Yang noted that the purchasing managers' index (PMI) for China's manufacturing industry has been above the 50-point threshold that separates expansion from contraction for two consecutive months. "This suggests that the economy will continue to maintain its recovery. With more policies being implemented next year, economic data is expected to improve further," Yang said.
A series of policies and measures to support the capital market has been released this year.
In October, the People's Bank of China (PBC), the central bank, launched the Securities, Funds and Insurance companies Swap Facility (SFISF), with the first quota exceeding 200 billion yuan ($28.1 billion).

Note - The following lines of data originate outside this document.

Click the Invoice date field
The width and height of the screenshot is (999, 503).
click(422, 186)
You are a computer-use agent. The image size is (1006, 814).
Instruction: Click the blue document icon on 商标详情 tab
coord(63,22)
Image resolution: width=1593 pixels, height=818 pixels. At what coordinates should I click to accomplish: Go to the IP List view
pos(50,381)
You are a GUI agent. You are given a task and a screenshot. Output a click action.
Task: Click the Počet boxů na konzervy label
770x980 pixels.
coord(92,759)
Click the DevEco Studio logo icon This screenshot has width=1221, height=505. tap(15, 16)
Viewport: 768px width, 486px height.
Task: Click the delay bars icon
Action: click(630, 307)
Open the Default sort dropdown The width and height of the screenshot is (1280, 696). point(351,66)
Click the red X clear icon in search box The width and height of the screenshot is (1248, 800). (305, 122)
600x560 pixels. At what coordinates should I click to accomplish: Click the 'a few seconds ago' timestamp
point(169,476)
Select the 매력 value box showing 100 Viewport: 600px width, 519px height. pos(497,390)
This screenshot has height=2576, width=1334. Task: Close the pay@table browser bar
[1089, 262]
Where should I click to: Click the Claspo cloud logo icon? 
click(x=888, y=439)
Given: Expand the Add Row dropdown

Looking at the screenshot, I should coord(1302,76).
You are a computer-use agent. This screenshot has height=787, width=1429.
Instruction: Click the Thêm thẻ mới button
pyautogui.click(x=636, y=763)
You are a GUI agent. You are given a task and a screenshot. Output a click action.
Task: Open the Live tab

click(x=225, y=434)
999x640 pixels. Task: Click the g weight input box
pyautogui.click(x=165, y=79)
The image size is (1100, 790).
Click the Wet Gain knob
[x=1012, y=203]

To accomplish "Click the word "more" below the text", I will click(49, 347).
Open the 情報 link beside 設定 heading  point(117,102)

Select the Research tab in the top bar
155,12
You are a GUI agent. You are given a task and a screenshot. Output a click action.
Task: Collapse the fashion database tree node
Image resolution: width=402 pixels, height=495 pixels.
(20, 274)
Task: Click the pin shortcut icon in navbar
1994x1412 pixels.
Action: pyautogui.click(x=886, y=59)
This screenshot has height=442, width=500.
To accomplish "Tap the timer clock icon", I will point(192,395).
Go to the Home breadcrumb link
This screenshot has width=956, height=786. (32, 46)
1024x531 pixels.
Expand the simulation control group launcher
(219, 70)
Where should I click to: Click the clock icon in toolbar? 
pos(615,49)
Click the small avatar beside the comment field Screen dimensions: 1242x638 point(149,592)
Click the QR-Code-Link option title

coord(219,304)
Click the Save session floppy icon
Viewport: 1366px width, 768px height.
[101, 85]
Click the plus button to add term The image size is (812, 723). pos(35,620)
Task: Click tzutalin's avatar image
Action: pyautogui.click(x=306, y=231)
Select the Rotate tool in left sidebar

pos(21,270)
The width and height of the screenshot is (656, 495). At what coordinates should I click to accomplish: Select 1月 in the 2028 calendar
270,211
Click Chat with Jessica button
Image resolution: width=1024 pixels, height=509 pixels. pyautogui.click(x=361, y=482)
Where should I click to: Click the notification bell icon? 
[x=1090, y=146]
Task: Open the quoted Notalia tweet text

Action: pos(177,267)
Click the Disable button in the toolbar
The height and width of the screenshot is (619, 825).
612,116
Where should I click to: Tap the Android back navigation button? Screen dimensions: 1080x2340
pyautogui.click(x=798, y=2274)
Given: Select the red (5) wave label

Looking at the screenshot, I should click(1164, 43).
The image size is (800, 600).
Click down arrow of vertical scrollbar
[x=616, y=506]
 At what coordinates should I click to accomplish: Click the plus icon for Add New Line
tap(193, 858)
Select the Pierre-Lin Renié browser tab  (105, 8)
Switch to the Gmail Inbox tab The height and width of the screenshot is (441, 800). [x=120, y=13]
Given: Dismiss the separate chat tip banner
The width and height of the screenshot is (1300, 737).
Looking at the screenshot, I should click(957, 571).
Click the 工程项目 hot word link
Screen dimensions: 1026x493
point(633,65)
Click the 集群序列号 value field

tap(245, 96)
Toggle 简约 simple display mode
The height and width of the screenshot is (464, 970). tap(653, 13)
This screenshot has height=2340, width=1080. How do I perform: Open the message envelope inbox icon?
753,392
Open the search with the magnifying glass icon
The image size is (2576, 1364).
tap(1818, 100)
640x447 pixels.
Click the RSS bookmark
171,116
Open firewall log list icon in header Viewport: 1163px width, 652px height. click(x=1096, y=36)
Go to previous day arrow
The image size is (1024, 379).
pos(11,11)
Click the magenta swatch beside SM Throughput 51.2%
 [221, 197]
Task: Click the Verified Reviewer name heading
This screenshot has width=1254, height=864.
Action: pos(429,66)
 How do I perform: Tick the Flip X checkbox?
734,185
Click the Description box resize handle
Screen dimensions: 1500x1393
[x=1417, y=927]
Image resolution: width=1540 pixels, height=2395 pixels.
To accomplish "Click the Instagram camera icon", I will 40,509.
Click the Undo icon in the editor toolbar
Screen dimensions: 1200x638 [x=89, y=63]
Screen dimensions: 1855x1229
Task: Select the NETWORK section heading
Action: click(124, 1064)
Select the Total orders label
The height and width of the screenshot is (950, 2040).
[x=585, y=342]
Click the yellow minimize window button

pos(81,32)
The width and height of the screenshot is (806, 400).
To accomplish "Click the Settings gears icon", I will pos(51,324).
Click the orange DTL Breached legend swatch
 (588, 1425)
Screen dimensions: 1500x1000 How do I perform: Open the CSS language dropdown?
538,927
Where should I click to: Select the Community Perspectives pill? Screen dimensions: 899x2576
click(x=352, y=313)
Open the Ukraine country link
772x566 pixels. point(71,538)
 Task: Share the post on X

The tool will allow eligible securities, funds and insurance companies to use their assets including bonds and stock holdings as collateral in exchange for highly liquid assets such as treasury bonds and central bank bills, according to the PBC.
The PBC also launched a special re-lending facility to guide banks to provide loans to listed companies and their major shareholders.
The initial re-lending scale is 300 billion yuan at an interest rate of 1.75 percent. The facility can be applied to various types of companies regardless of their ownership, according to the central bank.